Mine arrived today so will try it out tomorrow hopefully. Supposed to be a more user friendly (think non detailing user) and similar to Fo'show spray wax but not as rich in active ingredients so might not bead or last quite so long


----------



## Hufty (Apr 27, 2015)

MDC250 said:


> Must admit liked the look of this on the mail shot I got...so I ordered a bottle which arrived at my Mums today.
> 
> I'm so weak


And devious Mike otherwise it would have been delivered to YOUR house.


----------



## Ads_ClioV6 (Apr 27, 2014)

Hufty said:


> And devious Mike otherwise it would have been delivered to YOUR house.


 Half the stuff is now hidden under the floorboards


----------



## MDC250 (Jan 4, 2014)

Hufty said:


> And devious Mike otherwise it would have been delivered to YOUR house.

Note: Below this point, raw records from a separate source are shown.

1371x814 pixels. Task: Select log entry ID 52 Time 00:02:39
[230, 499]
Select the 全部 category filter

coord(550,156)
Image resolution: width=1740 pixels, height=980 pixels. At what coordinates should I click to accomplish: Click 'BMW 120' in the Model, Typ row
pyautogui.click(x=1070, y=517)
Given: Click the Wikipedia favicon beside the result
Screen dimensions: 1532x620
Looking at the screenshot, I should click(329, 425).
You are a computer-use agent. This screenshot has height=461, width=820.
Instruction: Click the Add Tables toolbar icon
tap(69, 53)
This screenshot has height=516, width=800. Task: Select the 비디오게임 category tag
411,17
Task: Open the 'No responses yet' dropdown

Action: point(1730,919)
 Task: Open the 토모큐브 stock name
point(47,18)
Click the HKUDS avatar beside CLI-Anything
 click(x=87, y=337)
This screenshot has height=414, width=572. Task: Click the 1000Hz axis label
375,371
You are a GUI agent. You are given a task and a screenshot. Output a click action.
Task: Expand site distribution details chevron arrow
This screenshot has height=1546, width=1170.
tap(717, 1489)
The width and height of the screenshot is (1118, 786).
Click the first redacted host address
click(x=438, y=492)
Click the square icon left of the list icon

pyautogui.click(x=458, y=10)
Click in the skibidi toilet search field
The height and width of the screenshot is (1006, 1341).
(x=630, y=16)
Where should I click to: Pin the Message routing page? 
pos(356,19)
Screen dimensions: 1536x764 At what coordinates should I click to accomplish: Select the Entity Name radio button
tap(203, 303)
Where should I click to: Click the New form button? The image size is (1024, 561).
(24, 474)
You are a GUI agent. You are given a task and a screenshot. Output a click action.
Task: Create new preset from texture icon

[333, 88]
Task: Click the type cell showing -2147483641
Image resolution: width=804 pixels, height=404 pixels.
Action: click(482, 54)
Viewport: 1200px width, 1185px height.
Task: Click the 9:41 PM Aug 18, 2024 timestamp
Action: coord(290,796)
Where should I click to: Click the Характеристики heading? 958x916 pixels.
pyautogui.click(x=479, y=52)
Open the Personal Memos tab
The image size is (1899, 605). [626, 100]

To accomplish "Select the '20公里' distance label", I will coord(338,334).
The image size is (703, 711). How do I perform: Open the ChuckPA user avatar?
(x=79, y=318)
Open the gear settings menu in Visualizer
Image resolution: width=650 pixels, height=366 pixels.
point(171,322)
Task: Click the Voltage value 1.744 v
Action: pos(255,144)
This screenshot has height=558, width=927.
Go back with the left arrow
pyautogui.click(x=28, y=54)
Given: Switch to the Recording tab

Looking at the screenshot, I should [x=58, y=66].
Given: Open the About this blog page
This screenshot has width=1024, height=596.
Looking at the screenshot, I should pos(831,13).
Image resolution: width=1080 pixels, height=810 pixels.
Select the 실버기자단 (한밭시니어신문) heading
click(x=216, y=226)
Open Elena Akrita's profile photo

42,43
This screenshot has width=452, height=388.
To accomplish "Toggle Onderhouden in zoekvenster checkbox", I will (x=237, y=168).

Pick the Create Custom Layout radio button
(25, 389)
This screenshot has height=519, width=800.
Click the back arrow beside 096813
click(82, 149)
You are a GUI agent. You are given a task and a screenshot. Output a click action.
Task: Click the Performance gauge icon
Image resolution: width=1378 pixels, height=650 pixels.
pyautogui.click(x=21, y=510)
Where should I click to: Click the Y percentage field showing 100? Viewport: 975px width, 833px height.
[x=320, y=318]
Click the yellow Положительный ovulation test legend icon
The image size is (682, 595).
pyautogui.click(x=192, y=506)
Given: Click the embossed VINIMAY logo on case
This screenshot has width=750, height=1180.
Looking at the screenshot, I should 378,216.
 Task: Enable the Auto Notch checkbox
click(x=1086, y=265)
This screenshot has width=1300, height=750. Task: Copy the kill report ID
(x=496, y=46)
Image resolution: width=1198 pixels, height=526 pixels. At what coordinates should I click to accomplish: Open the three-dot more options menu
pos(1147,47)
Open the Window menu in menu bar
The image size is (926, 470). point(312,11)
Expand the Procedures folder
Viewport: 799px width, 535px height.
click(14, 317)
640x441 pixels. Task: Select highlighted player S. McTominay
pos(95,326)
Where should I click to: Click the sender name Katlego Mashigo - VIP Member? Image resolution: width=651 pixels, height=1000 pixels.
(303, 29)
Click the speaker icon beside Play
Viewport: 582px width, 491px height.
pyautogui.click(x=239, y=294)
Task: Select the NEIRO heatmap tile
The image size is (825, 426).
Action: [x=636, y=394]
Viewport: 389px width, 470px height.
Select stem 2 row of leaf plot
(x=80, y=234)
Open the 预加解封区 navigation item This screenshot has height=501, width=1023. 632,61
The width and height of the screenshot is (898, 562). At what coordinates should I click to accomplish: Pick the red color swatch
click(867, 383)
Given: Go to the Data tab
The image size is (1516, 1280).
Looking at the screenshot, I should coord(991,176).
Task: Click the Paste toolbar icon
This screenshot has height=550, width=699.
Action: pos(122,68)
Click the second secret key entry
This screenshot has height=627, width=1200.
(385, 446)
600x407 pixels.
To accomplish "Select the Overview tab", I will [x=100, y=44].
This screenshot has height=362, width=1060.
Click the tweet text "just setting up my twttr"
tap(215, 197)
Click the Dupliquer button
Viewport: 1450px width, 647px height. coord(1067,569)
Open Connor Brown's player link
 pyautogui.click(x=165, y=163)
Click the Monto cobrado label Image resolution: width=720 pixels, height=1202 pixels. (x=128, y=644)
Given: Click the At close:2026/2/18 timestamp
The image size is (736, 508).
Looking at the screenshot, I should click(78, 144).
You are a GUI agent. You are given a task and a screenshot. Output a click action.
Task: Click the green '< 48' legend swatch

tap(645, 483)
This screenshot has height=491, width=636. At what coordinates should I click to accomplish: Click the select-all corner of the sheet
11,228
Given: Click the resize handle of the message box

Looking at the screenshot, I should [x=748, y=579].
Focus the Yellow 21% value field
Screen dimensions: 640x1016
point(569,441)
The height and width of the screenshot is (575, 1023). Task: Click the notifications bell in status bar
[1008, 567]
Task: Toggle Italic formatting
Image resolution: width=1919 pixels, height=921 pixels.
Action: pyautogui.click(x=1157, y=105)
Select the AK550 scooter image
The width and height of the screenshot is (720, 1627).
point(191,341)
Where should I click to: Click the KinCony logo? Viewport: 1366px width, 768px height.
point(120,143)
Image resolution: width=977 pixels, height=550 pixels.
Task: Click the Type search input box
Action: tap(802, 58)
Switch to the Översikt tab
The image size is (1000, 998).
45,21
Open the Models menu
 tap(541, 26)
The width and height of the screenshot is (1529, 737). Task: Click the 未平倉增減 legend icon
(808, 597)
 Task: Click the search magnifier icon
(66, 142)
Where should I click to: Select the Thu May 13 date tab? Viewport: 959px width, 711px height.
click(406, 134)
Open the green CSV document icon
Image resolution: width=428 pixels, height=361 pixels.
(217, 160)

Well so far I'm banned from getting stuff delivered to work as there was an incident with some CG New Car Smell and letters which didn't end well.

Our postie is clearly related to Usain Bolt as he's gone before you even get to the door. Neighbours opposite were really put out I didn't collect within minutes of it getting passed to then to hold so it leaves good old Mum! To be fair I think even she is getting hacked off and it won't be long until I'm told to stop.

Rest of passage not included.